Living-with-machines / TargetedSenseDisambiguation

Repository for the work on Targeted Sense Disambiguation
MIT License
1 stars 0 forks source link

urgent bugfixes #125

Closed kasparvonbeelen closed 3 years ago

kasparvonbeelen commented 3 years ago

Closes #107 Closes #116 Closes #112

kasparvonbeelen commented 3 years ago

@fedenanni @mcollardanuy @BarbaraMcG I tried to fix most of the apparent bugs, even though this entailed quite some choices that require some careful review.

mcollardanuy commented 3 years ago

Hi @kasparvonbeelen,

  • 107 #116 should be straightforward. For #116 I removed all lemmas that only have one sense

Thanks! I could have a look if you want.

  • 112 is a bit trickier. I was a bit more careful with applying time filters to quotations in binarize function. Imagine, for example, that our target period is 1800-1850, but sense Y has only quotations from an earlier (or later) period. In this case, the sense is "alive" but there are no observations within this date range, which would result in empty train,dev,test sets? What I did is allow the training data to contain senses outside of the defined date range, but filter observation for the test set (in this case we can use information outside of our target period to build sense embedding for the target period).
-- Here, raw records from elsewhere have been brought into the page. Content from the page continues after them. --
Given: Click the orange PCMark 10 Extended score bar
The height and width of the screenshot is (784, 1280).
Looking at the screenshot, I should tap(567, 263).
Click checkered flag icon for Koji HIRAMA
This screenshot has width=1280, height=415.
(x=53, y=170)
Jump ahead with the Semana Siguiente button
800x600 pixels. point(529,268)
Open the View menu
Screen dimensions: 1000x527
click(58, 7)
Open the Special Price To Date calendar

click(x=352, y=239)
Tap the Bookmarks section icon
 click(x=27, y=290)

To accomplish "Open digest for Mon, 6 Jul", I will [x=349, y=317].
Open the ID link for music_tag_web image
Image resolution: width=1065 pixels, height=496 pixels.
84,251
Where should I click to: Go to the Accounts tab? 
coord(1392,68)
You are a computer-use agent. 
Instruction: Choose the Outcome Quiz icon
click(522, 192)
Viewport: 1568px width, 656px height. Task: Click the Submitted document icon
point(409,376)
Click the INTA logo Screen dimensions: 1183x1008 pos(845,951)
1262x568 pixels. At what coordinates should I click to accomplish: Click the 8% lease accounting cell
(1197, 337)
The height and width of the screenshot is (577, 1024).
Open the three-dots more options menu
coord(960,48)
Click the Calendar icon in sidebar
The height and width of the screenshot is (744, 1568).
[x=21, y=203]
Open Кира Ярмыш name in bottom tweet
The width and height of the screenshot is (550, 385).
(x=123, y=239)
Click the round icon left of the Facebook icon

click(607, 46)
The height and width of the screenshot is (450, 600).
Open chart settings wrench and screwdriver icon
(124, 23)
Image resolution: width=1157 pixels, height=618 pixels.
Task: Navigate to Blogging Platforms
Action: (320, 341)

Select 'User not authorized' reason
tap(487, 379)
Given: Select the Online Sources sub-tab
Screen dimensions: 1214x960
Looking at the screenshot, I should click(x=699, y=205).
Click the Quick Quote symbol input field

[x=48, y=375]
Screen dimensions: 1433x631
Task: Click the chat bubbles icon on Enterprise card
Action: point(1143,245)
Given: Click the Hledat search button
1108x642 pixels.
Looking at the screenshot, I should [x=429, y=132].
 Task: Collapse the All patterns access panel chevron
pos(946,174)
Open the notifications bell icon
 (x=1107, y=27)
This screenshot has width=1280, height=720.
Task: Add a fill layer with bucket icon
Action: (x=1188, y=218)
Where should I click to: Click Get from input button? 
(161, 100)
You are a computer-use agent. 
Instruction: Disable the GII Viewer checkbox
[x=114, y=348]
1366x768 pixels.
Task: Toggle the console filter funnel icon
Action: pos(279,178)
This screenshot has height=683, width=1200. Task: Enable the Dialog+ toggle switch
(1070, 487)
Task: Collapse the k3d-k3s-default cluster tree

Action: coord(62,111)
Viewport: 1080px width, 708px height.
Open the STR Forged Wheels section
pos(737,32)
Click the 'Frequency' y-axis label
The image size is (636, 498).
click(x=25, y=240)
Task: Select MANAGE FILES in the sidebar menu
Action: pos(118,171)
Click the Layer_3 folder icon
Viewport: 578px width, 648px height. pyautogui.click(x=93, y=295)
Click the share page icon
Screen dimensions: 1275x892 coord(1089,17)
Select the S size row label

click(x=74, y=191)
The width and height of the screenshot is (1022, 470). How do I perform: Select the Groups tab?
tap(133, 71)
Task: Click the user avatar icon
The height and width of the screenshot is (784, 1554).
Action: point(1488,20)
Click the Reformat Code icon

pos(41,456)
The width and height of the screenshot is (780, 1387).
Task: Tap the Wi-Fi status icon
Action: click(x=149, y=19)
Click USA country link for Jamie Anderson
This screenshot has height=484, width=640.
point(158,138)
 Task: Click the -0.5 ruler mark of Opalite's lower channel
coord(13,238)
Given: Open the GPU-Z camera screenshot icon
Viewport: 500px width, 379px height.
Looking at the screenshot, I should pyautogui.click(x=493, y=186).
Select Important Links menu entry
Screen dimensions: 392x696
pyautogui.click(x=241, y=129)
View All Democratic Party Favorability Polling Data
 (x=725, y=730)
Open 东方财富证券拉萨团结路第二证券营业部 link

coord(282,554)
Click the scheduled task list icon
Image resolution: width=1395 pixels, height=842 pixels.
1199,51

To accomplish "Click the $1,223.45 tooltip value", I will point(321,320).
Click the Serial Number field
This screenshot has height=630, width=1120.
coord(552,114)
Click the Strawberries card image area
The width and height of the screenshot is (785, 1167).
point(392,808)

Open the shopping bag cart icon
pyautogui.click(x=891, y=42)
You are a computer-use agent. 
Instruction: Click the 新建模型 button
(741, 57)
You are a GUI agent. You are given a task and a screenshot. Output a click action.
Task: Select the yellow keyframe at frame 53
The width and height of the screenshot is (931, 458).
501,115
  • Question: maybe filtering quotations by date doesn't make much sense when selecting and binarizing data. We should select all quotations for senses that are current in the target period? This would be easy to fix, just not sure what's the best solution?

So at the moment we are using all quotations of the senses that are within our target period when training, and testing only on quotations from the target period, did I understand correctly? (This sounds good to me)

kasparvonbeelen commented 3 years ago

Good morning @mcollardanuy !

Thanks! I could have a look if you want.

If you can? They are just a few lines.

So at the moment we are using all quotations of the senses that are within our target period when training, and testing only on quotations from the target period, did I understand correctly? (This sounds good to me)

Correct! It also allows us to have more training data.

mcollardanuy commented 3 years ago

Hi @kasparvonbeelen all changes look very good!

I was wondering about your question above and having had a look at some examples I can see it's tricky, as filtering on quotation means that we're reducing the test set quite dramatically for some of the senses (e.g. 900 quotations to 90, and maybe biased towards certain senses). So I was wondering if we could have line 285 as an option for our experiments (but maybe for the future, not for now).

kasparvonbeelen commented 3 years ago

@mcollardanuy I was wondering the same. It's just that for these experiments, we care a lot about the time a quotation was written, and if we relax this condition in line 285 we can't really know? But I agree it's sensible to make it optional.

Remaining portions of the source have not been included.